Wie ist ein Programm (syntaktisch) aufgebaut?
Was sind Schleifen? Welche gibt es? usw.

Alles alles hat hier IMHO wirklich keinen Zweck - sorry !
Nix für ungut 
Gruß
Klaus


----------



## hauptDev (11. Apr 2014)

Du hast mich nicht verstanden Vfl_Freak.  Ich glaube nicht, dass ich mir die Basics an gucken muss.

Gesendet von meinem Cat Tablet PHOENIX 8.1J0 mit Tapatalk


----------



## VfL_Freak (11. Apr 2014)

Moin,



hauptDev hat gesagt.:


> Du hast mich nicht verstanden Vfl_Freak.


da hast Du vermutlich Recht ..... :bahnhof:



hauptDev hat gesagt.:


> Ich glaube nicht, dass ich mir die Basics an gucken muss.

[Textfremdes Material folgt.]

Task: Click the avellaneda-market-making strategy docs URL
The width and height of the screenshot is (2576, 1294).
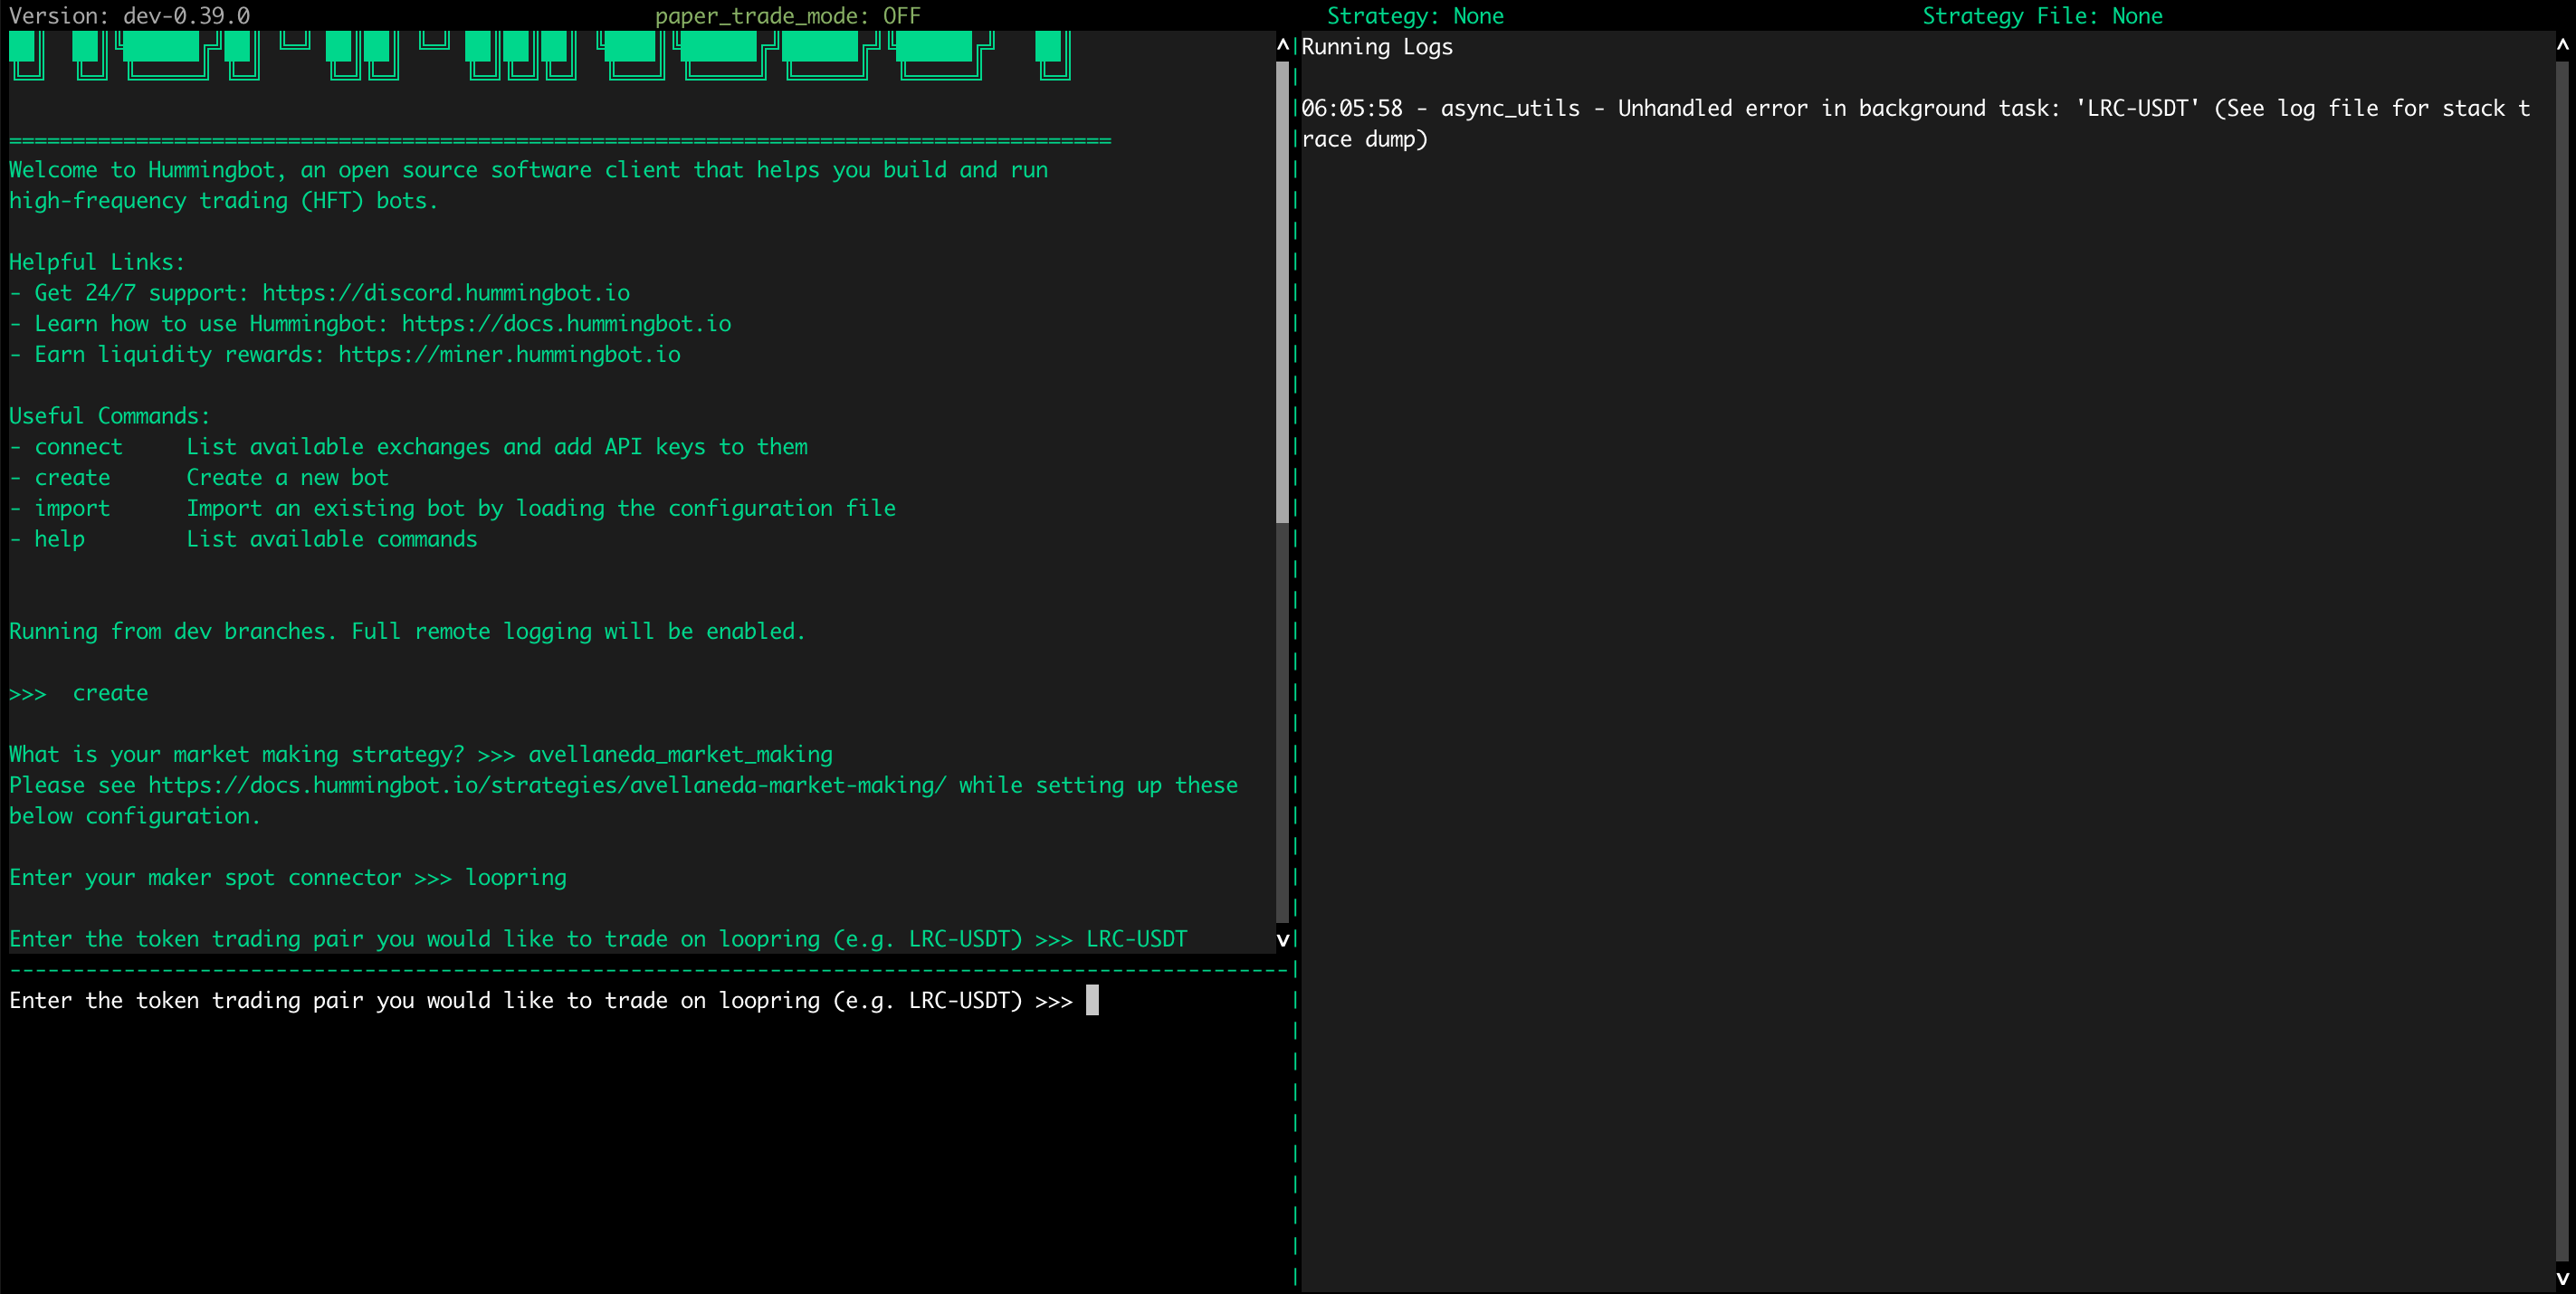Action: [x=545, y=785]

Aha, und warum nicht ???:L 
Mit Verlaub: Dein Code strotzt vor grundlegenden Syntax-Fehlern !! ;(

Gruß
Klaus


----------



## hauptDev (11. Apr 2014)

Du hast da irgendwas über sehen VfL_Freak, ich bin nicht der TO. Der oben gepostete Code ist vom TO ich habe ihn nur noch einmal in Java Tags gelistet und danach aufgezählt, was falsch ist. Ich hatte nämlich nicht vor, dem TO einen komplett korrigierten Code zu Posten.


----------



## VfL_Freak (11. Apr 2014)

Moin,

ich hatte auch eigentlich in meinem Beitrag von Gestern 21:37 eigentlich ja auch den TO gemeint .... 

Gruß
Klaus


----------



## Farbenfroh (11. Apr 2014)

Hi Ulf!
Manche mögen sagen, dass es keinen Lerneffekt hat jemandem eine Musterlösung "vorzusagen" aber ich finde in deinem Fall ist das angebracht damit du erst mal ein Beispiel hast, wie in etwa ein solches Programm aussieht - da dein bisheriger Code doch sehr verwirrend aussieht, als hättest du einfach mal alles mögliche ausprobiert.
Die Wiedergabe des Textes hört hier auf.